[Begin Available data]

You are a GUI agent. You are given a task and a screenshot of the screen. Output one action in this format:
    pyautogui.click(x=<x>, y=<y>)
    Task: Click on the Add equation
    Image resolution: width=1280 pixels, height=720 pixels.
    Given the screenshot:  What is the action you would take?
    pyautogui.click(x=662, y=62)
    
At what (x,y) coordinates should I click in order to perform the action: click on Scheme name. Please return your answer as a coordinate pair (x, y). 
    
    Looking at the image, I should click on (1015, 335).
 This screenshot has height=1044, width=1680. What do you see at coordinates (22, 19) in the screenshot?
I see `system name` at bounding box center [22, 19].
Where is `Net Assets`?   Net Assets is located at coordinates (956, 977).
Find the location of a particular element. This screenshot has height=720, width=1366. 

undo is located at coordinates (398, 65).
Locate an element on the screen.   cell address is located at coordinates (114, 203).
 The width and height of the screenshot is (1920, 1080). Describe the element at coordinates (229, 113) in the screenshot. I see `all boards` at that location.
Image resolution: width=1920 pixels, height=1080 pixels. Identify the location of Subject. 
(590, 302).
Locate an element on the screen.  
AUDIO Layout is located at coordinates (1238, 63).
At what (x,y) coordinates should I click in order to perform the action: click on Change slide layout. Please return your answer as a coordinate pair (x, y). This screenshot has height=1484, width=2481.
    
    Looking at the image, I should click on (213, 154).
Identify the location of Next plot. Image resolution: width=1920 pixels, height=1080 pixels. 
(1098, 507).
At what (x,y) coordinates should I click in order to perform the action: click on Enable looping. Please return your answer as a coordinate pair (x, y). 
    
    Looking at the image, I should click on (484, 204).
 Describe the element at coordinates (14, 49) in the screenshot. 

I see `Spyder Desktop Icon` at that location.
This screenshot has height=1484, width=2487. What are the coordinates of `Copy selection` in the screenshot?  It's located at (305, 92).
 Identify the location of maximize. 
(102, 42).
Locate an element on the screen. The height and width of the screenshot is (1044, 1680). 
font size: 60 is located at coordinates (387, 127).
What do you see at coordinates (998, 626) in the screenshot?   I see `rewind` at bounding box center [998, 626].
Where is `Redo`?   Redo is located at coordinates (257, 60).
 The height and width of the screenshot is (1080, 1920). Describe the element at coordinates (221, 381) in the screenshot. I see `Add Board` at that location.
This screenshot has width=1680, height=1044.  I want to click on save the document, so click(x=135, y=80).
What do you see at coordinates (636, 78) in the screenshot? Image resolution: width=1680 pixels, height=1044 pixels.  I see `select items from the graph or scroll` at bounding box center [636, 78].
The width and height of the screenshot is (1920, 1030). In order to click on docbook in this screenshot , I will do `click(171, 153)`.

[End Available data]

Your instructions: Copy the items from the line with "Find the location" to the line with "AUDIO Layout is", swapping "on the screen" for "in the screenshot" and changing nothing else.

Answer to this task:
Find the location of a particular element. This screenshot has height=720, width=1366. 

undo is located at coordinates (398, 65).
Locate an element in the screenshot.   cell address is located at coordinates (114, 203).
 The width and height of the screenshot is (1920, 1080). Describe the element at coordinates (229, 113) in the screenshot. I see `all boards` at that location.
Image resolution: width=1920 pixels, height=1080 pixels. Identify the location of Subject. 
(590, 302).
Locate an element in the screenshot.  
AUDIO Layout is located at coordinates (1238, 63).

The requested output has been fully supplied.